THE DATE OF THE ORIGINAL OFFER TO PURCHASE IS NOVEMBER 16, 2012. THE OFFER TO PURCHASE AND THE RELATED LETTER OF TRANSMITTAL, AS WELL AS THIS LETTER, HAVE BEEN AMENDED AND RESTATED AS OF NOVEMBER 27, 2012.
The Offer is not subject to any financing condition. The conditions of the Offer are described in Section 15 of the Offer to Purchase.

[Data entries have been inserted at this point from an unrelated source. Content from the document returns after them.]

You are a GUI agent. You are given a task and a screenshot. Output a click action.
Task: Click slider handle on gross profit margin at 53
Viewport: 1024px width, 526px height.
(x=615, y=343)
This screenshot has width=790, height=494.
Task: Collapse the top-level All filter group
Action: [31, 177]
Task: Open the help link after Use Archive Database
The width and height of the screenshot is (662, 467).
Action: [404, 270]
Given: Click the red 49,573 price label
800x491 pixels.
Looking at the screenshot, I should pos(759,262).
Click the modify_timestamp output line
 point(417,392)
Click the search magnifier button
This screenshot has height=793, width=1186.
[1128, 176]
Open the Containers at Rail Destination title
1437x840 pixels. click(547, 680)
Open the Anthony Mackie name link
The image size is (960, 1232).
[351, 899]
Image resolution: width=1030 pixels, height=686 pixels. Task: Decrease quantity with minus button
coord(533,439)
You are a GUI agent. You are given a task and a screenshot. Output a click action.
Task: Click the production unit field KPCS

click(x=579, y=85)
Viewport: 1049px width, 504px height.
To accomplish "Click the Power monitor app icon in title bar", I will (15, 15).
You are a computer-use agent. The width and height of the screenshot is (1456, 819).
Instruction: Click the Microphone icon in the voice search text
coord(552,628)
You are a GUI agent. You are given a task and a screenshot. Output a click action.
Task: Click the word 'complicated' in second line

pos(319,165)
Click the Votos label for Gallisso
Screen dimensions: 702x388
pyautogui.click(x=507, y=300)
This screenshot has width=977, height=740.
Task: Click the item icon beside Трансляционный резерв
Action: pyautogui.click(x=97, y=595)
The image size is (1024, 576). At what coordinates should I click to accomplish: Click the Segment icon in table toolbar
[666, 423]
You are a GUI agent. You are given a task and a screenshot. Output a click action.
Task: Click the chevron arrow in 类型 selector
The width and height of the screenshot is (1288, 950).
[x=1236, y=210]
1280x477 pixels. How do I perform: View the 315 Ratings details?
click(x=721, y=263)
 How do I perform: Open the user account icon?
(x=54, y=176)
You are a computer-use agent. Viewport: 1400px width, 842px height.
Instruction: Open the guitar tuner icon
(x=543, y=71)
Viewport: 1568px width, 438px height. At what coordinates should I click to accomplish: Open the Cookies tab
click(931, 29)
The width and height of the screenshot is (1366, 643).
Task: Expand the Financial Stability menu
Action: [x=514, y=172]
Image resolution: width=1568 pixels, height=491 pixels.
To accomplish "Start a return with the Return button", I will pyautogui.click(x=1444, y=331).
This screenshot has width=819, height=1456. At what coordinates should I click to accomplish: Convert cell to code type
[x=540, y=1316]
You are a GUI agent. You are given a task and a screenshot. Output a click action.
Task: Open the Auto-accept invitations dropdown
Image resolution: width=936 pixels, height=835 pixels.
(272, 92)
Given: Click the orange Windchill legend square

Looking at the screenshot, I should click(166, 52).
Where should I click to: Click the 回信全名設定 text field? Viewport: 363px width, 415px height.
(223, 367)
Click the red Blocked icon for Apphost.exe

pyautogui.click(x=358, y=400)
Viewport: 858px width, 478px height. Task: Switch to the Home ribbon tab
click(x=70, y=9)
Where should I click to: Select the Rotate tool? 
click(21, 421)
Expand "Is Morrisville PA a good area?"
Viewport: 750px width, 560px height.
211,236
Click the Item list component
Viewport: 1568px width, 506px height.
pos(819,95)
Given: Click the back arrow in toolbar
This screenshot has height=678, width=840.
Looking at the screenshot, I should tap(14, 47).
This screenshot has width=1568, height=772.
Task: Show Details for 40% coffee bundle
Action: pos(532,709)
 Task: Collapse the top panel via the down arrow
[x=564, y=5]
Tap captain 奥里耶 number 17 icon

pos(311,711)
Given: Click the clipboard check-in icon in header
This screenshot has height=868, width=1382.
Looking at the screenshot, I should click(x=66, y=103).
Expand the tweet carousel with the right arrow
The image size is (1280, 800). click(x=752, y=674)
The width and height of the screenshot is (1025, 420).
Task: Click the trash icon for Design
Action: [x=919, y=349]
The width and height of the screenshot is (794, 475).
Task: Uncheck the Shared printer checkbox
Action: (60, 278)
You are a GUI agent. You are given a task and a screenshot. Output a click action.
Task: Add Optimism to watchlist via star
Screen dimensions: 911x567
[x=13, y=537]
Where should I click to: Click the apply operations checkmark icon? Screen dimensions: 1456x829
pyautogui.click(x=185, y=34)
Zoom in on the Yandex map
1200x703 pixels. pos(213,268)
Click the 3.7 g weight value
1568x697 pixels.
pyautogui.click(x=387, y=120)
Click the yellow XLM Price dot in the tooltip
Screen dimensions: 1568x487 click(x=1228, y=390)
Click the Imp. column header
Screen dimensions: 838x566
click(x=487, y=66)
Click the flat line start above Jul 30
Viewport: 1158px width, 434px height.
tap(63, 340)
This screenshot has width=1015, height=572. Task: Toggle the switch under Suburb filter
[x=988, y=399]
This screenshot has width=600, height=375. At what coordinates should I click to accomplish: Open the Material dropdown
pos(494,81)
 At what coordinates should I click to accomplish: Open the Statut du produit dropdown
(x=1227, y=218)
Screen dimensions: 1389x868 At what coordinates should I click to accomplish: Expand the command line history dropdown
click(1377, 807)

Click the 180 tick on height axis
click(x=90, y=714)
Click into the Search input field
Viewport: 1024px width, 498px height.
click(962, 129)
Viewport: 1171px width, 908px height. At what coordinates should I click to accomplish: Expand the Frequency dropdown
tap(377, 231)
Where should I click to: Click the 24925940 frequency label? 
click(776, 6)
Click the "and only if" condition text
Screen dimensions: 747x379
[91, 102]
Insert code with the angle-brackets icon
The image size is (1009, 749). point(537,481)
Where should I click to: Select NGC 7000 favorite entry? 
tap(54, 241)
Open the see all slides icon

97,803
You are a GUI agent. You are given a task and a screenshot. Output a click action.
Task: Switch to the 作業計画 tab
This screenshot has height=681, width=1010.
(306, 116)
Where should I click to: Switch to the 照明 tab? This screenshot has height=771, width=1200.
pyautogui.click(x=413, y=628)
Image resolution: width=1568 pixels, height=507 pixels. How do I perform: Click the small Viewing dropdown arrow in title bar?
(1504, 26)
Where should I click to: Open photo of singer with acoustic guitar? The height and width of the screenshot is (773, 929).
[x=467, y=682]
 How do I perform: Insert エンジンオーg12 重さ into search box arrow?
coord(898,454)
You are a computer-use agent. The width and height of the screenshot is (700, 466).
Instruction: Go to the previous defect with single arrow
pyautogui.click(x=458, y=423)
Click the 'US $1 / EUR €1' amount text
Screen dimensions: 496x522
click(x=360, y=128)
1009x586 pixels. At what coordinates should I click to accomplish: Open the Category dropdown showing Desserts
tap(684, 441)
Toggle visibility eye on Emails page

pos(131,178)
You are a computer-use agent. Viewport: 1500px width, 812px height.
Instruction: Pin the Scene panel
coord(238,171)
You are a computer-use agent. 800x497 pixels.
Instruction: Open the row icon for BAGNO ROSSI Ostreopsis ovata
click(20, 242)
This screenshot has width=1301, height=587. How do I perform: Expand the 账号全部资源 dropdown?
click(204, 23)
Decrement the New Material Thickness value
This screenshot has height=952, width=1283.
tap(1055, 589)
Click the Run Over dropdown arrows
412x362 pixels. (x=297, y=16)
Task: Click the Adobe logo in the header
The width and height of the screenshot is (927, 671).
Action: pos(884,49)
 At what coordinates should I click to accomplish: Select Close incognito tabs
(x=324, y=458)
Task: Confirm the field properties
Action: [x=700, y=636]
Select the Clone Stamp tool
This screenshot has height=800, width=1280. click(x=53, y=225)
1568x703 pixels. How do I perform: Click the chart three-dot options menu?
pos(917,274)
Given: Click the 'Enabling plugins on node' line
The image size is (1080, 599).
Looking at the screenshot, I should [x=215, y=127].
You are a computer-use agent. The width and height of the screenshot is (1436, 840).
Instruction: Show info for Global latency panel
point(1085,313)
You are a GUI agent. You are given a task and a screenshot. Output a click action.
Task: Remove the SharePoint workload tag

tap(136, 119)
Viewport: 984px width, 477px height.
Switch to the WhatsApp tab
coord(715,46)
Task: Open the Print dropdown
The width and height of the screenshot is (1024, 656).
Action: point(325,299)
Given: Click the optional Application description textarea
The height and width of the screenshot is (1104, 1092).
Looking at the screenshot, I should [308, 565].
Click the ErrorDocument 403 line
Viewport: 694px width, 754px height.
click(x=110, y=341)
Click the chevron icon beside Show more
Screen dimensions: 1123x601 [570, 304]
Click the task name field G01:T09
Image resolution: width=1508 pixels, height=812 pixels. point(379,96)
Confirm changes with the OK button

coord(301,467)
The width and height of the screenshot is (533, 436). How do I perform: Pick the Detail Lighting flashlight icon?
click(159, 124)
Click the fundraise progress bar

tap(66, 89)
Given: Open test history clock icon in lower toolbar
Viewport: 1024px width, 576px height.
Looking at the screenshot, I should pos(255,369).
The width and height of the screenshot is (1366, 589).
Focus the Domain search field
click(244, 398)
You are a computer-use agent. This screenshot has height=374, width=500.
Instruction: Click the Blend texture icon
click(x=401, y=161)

For your information and for forwarding to your clients for whom you hold Shares registered in your name or in the name of your nominee, we are enclosing the following documents:
- 1.
- The Amended and Restated Offer to Purchase;
- 2.
- The Amended and Restated Letter of Transmittal for your use in accepting the Offer and tendering Shares and for the information of your clients, together with the included Internal
We urge you to contact your clients as promptly as possible. Please note that the Offer and withdrawal rights will expire at 11:59 p.m., New York City time, on Friday, December 14, 2012, unless the Offer is extended.
For Shares to be properly tendered pursuant to the Offer, (a) the share certificates or confirmation of receipt of such Shares under the procedure for book-entry transfer, together with a properly completed and duly executed Letter of Transmittal, including, without limitation, (i) Shares held in a book-entry/direct registration account maintained by the Company and/or its transfer agent, (ii) any required signature guarantees, or, (iii) in the case of book-entry transfer, either such Letter of Transmittal or an Agent's Message (as defined in Section 3 of the Offer to Purchase) in lieu of such Letter of Transmittal, and (iv) any other documents required in the Letter of Transmittal, must be timely received by the Depositary or (b) the tendering stockholder must comply with the guaranteed delivery procedures, all in accordance with the Offer to Purchase and the Letter of Transmittal. You may gain some additional time by making use of the Notice of Guaranteed Delivery.
Except as set forth in the Offer to Purchase, Purchaser will not pay any fees or commissions to any broker or dealer or other person for soliciting tenders of Shares pursuant to the Offer. Purchaser will, however, upon request, reimburse brokers, dealers, commercial banks, trust companies and other nominees for customary mailing and handling expenses incurred by them in forwarding the offering material to their customers. Purchaser will pay all stock transfer taxes applicable to its purchase of Shares pursuant to the Offer, subject to Instruction 6 of the Letter of Transmittal.
Any inquiries you may have with respect to the Offer should be addressed to, and additional copies of the enclosed materials may be obtained from, MacKenzie Partners, Inc. (the "Information Agent") at the addresses and telephone numbers set forth on the back cover of the Offer to Purchase.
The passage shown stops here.